I'd also be looking at what the academic staff have published - books with good university presses (eg Cambridge University Press, Oxford UP, Routledge, Palgrave Macmillan), not just "Gave a conference paper on XYZ 2 years ago."
I'd also be looking at what the Department website says about PhD students. Are they present on the website? Is there information about their research? What topics are they writing & researching? A good PhD culture means a good teaching culture, and in my experience, PhD students in EngLit can make fantastic tutors for undergraduates (I did it myself!) They're usually younger, closer to the undergrads' experiences, and usually very enthusiastic about teaching & engaging with the undergrads in small group teaching. It's not a bad thing to be taught by a PhD student in EngLit, in conjunction with permanent staff of course! In EngLit, good communication skills are now an important part of what we look for in selecting staff - there really are very few "absent-minded professor" types left in the sector in this discipline.
Don't set your heart on particular modules. Most Departments circulate and rotate optional modules over the years of a degree. I'm about to be on leave, so the 3rd year module I usually teach will be rested for a year. It won't be taught by anyone else, as it's based on the work from my last but one book, so it's truly "research-led teaching."
But do look at the core compulsory modules across 1st to 3rd years. Think about the coverage of literature. The degree course I taught throughout my PhD had a huge First Year survey course from 16th century poetry to late 20C fiction - great fun to teach, and really stretched the undergrads coming from the very piecemeal approach of their A levels (even 20 years ago). Lots of reading: the equivalent of a novel a week. You need to like reading and want to read to do a course like that.

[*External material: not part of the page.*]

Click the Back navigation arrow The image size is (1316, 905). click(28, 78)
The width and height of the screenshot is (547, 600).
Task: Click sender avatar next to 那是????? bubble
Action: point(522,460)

As for publishing - as others have said, an EngLit degree is not an automatic route to publishing: your DD is as likely to be just as successful with a History degree. It'll be a LOT about ambition, and sensible extra-curricular activity: get involved with the student newspaper, write for it, edit it, get internships and work experience in the publication industry, and don't be snobbish if it's in Marketing (the main Commissioning Editor I work with at my publishers started as a marketing assistant).
I did both a History degree and an English degree (Double rather than Combined Hons) - loved them both, although English was far easier. But they go well together as a Combined programme, so your DD could look for a combined Hons degree.
I think that if you have the choice of the best English departments by dint of 3 A to A* at A2, then the choices may be about type of university: city, green fields, country, etc etc
I'm confused by your post-your daughter wanted to do history then is now thinking about English, but is worried it might have too much history in it?! Does she like history or not?
She might be pleasantly surprised by the ancient stuff, and the way it links us to our past as storytellers.
Even if she doesn't really enjoy it, she will quickly find there is something she is not so keen on in every English degree, but plenty that engages her. E.g. My DD has spent Christmas wrestling unhappily with Joyce's Ulysses. She showed me one page, which was enough for me. Medieval literature seems accessible by comparison!
Exactly figment. I still find Ulysses a slog, and can live without reading Paradise Regained again (the obvious sequel to Paradise Lost ). But you need to learn to read stuff you don't warm to, or positively dislike such as anything written by D. H. Lawrence. And you need to learn to understand it and think about how it works. Sometimes, actually, not warming to a writer or a text can be a great way into working out how it works.
If you can't face that, then don't do an English degree.